Do this -> Write out the listing verbatim, starting at its first line and stopping after the line that contains "coordinates (534, 542).". Leave the pictures out of your copy.

[Begin Task input]

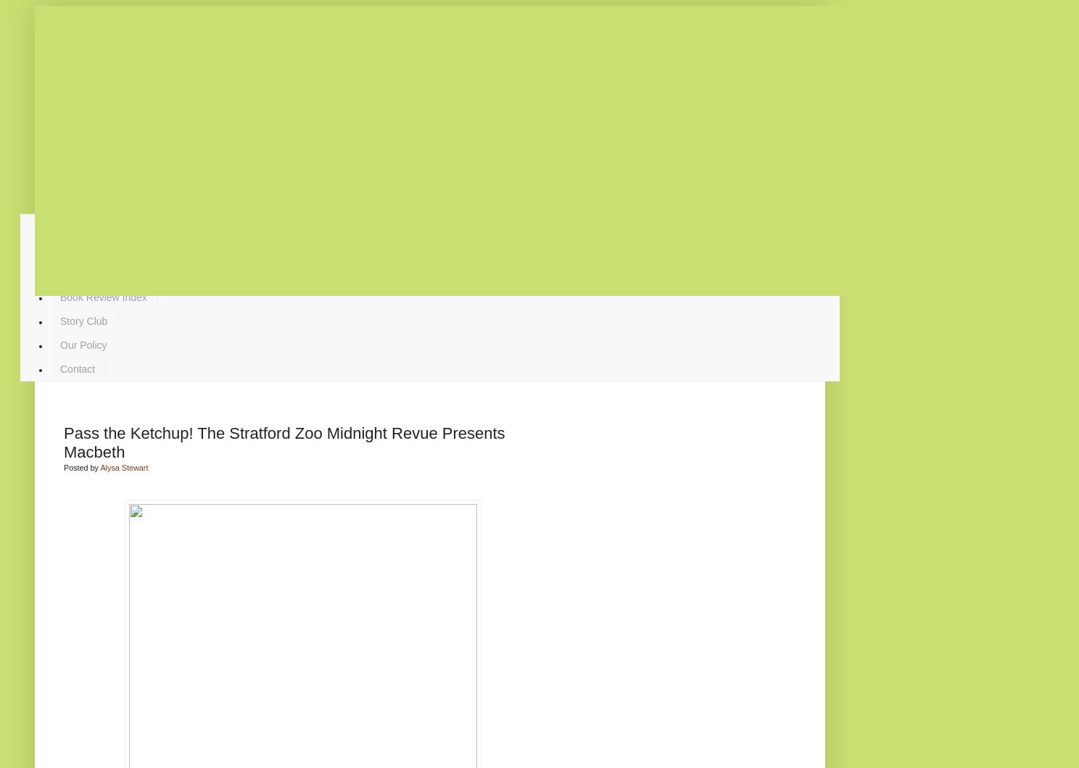  I want to click on 'Alysa Stewart', so click(123, 466).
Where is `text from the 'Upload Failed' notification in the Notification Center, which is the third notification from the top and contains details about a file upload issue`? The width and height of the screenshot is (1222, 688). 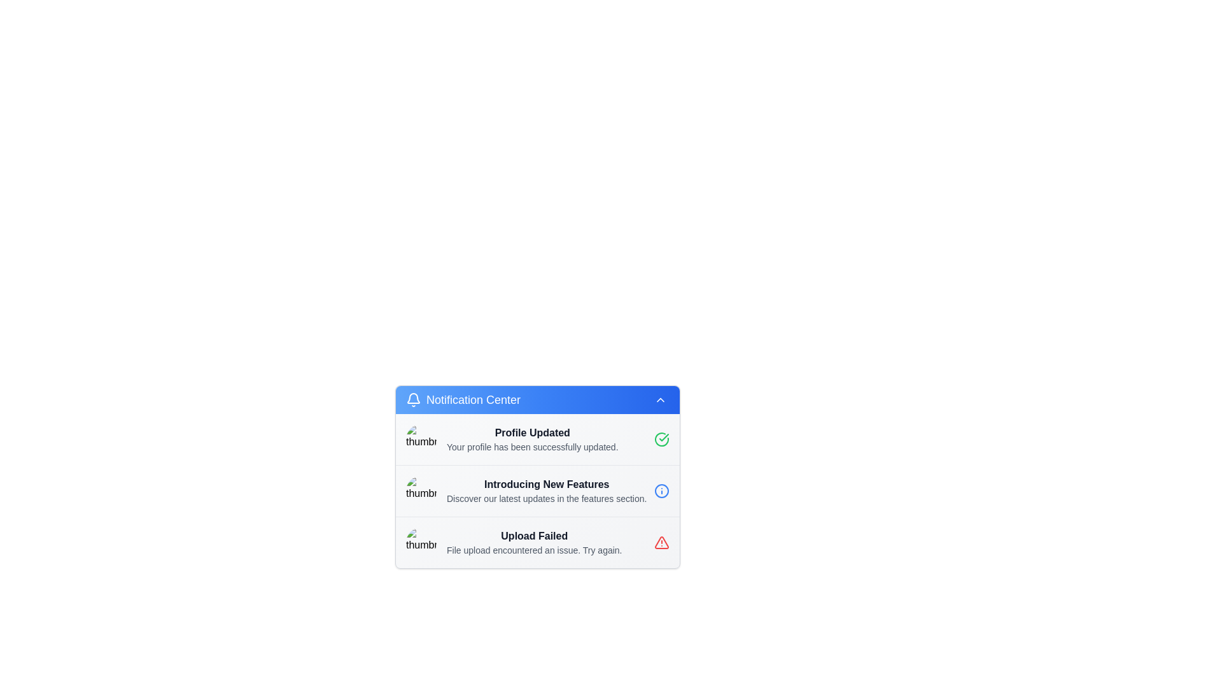
text from the 'Upload Failed' notification in the Notification Center, which is the third notification from the top and contains details about a file upload issue is located at coordinates (534, 542).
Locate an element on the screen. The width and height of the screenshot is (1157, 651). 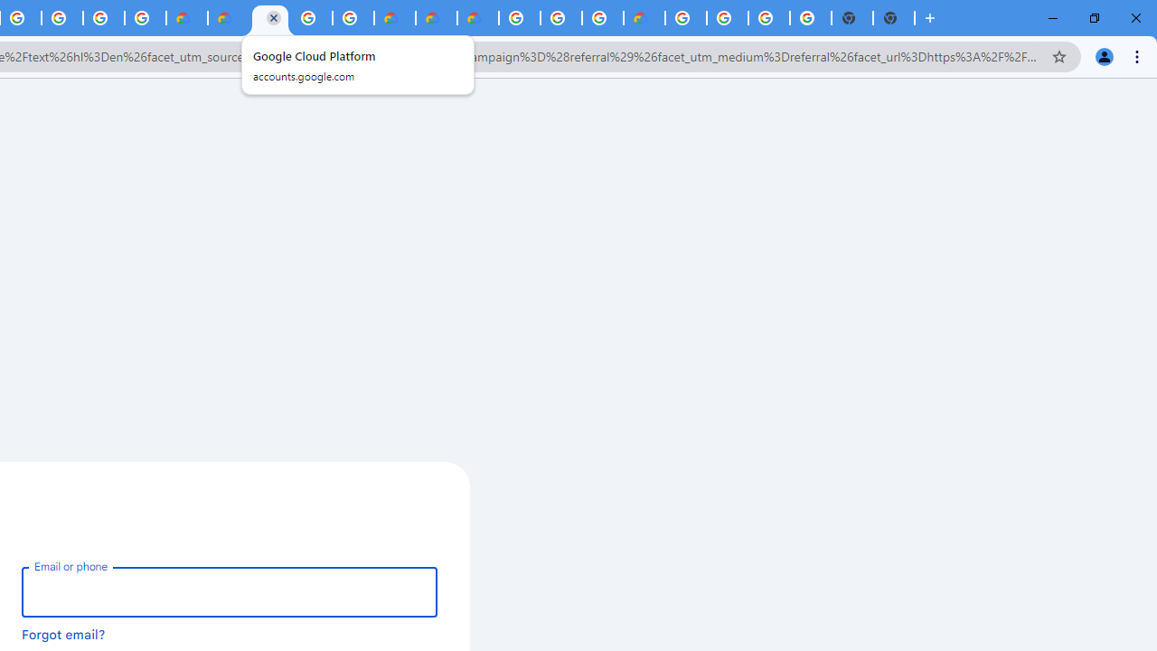
'Google Cloud Platform' is located at coordinates (269, 18).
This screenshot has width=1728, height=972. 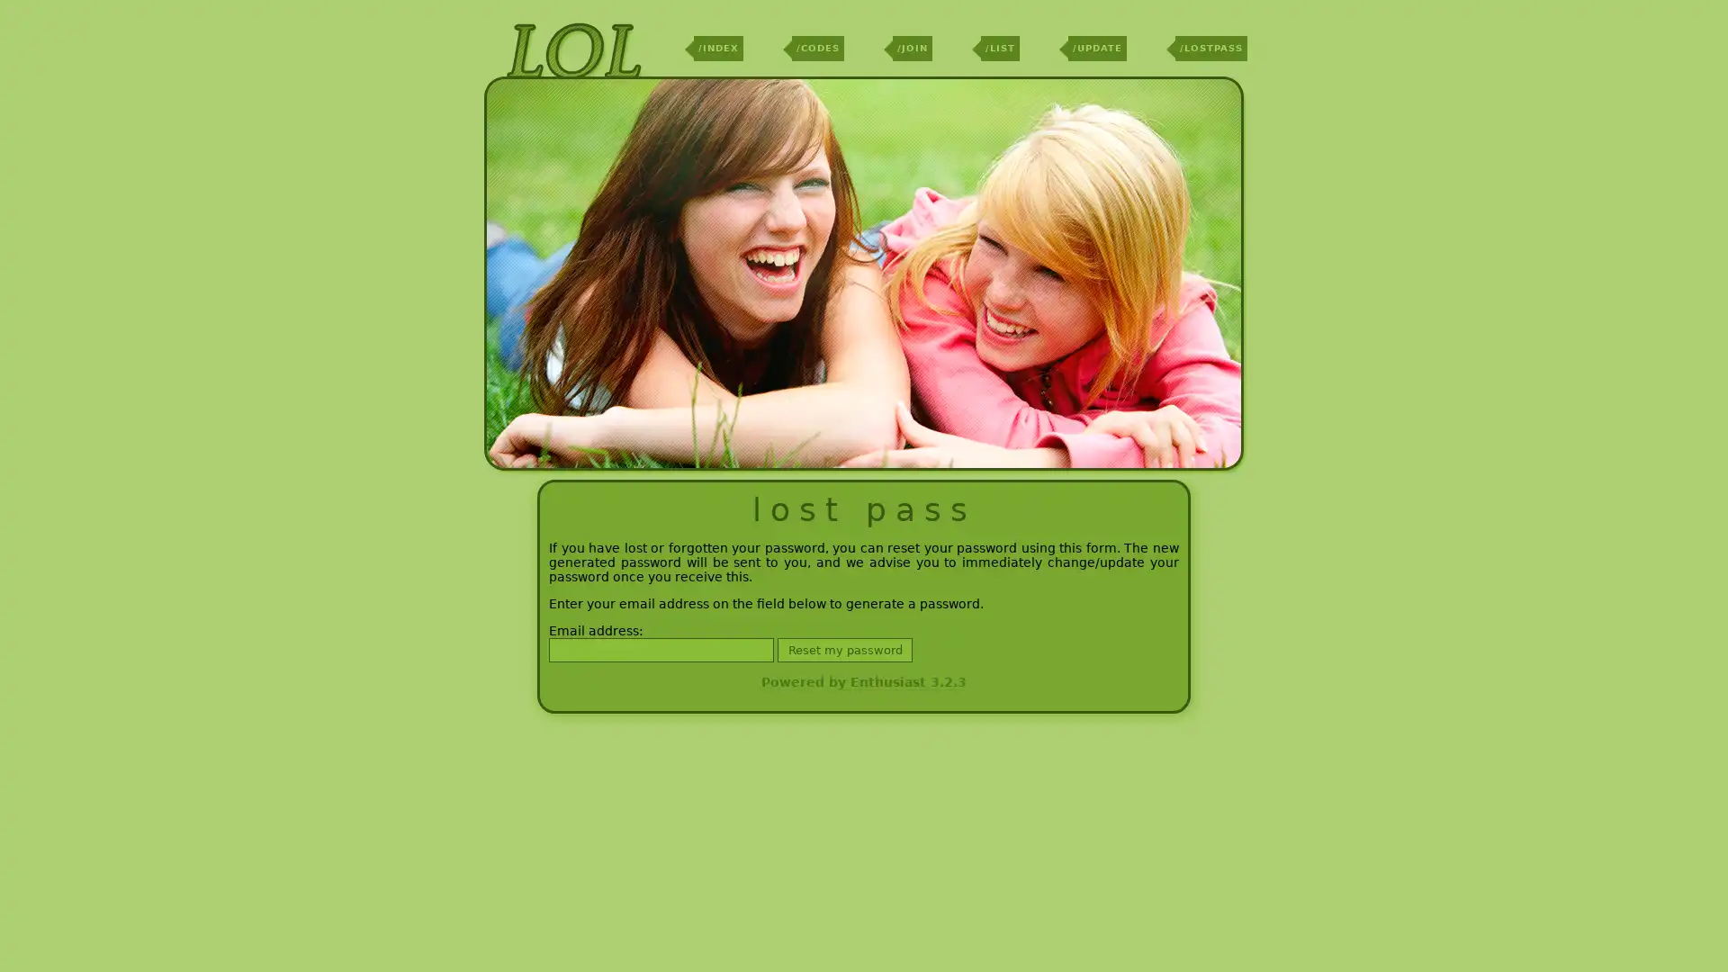 What do you see at coordinates (844, 650) in the screenshot?
I see `Reset my password` at bounding box center [844, 650].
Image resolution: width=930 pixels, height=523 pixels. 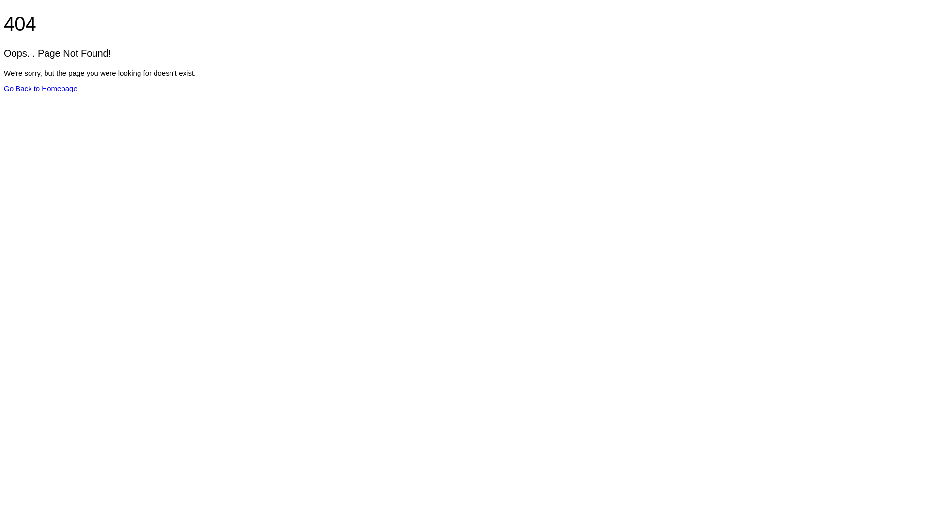 What do you see at coordinates (40, 88) in the screenshot?
I see `'Go Back to Homepage'` at bounding box center [40, 88].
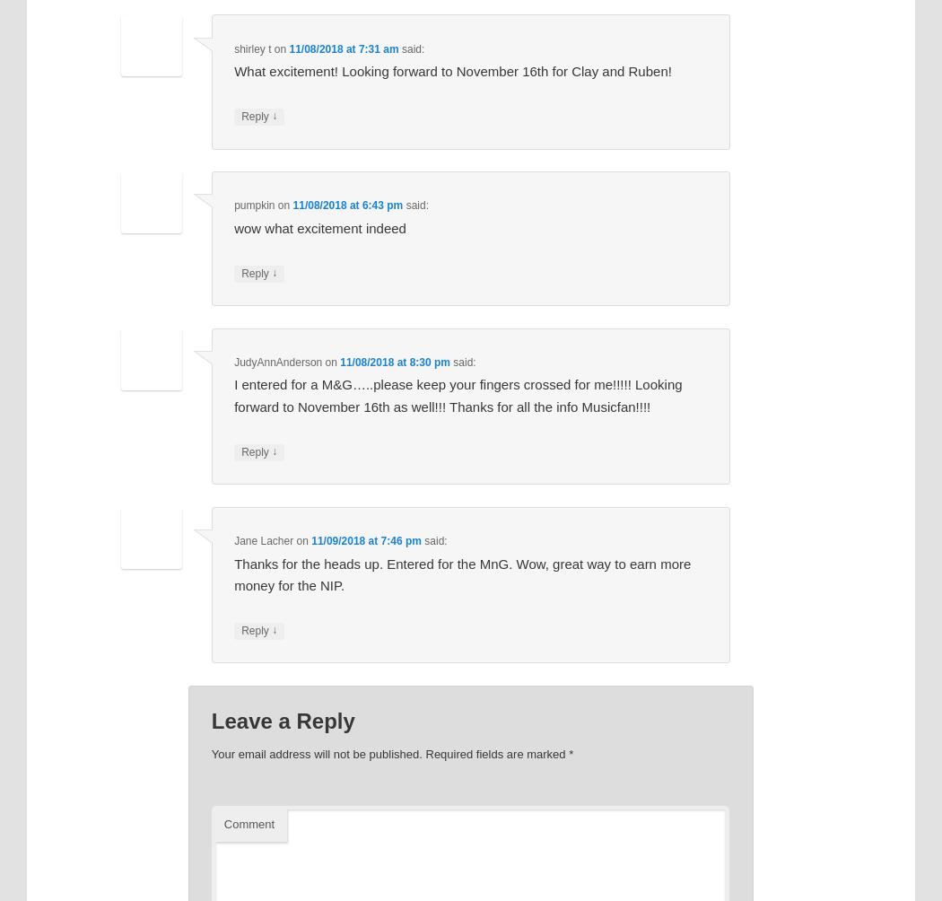 This screenshot has height=901, width=942. Describe the element at coordinates (283, 721) in the screenshot. I see `'Leave a Reply'` at that location.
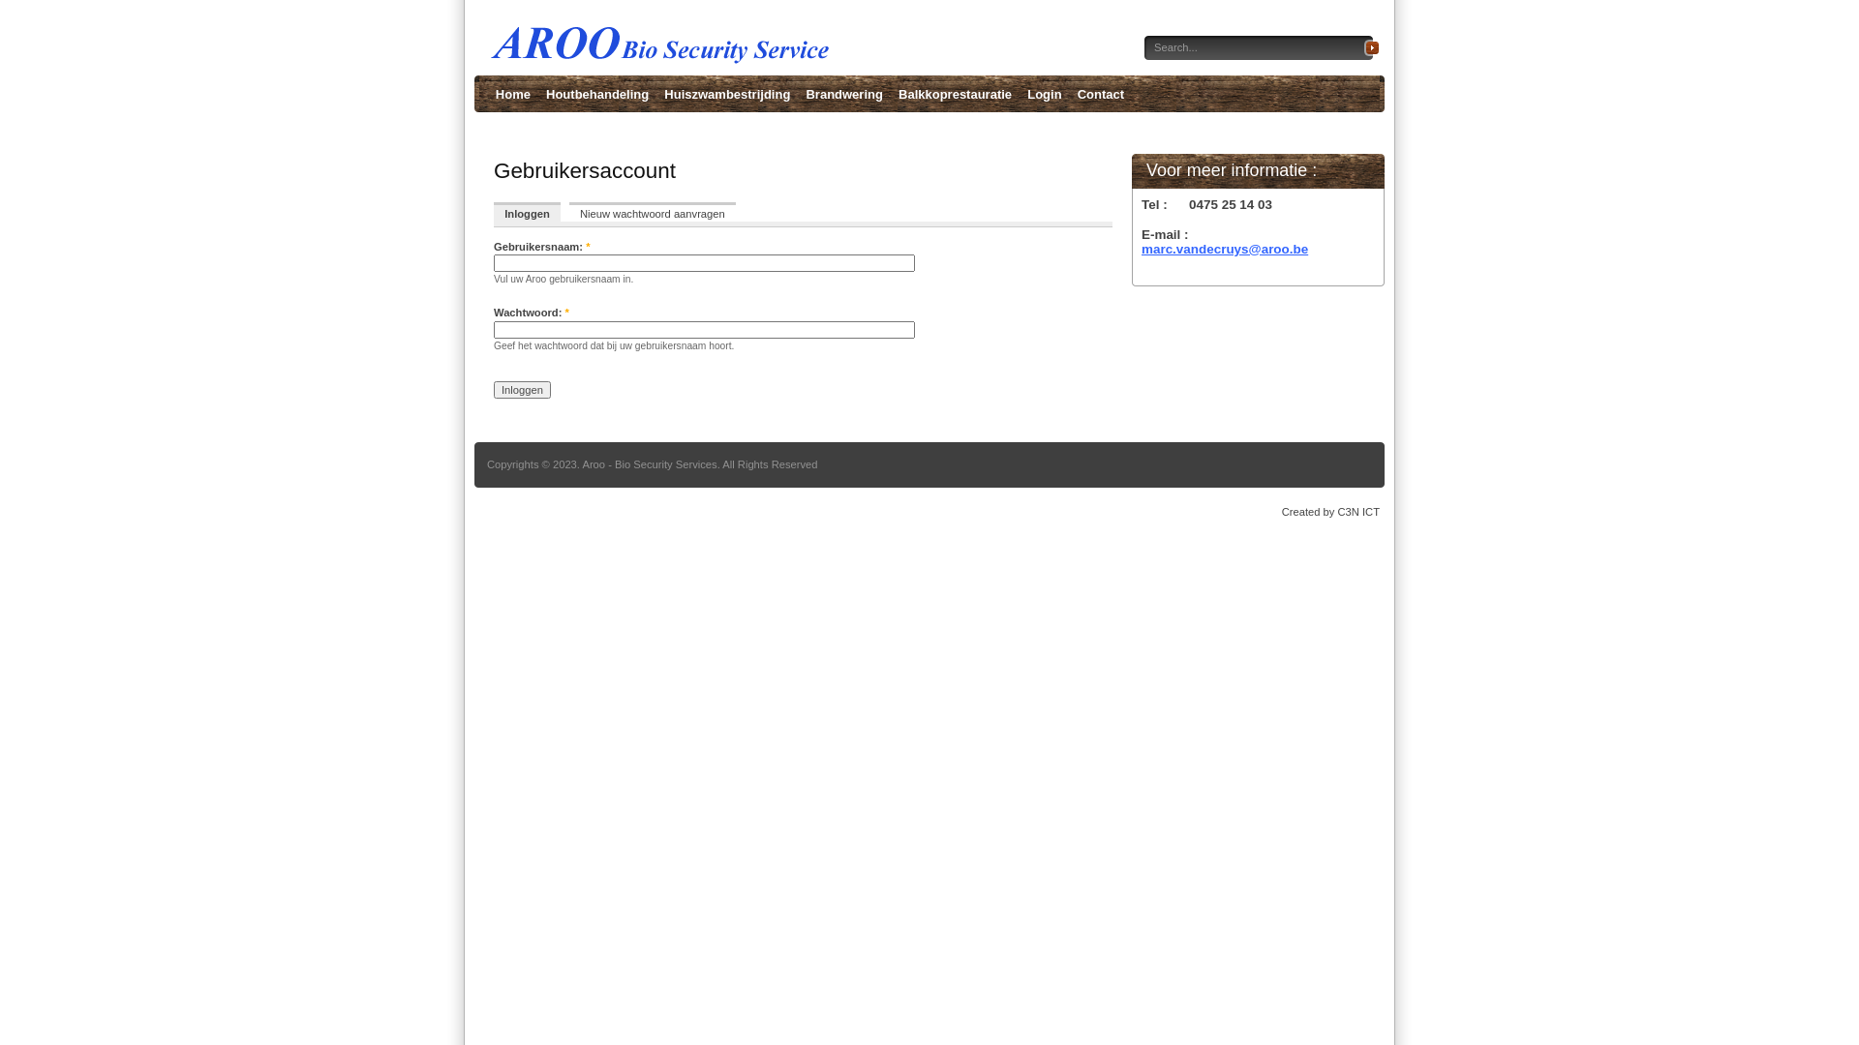 The width and height of the screenshot is (1859, 1045). I want to click on 'Contact', so click(1101, 94).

[End Task input]

Full output ->
  I want to click on 'Alysa Stewart', so click(123, 466).
Where is `text from the 'Upload Failed' notification in the Notification Center, which is the third notification from the top and contains details about a file upload issue`? The width and height of the screenshot is (1222, 688). 
text from the 'Upload Failed' notification in the Notification Center, which is the third notification from the top and contains details about a file upload issue is located at coordinates (534, 542).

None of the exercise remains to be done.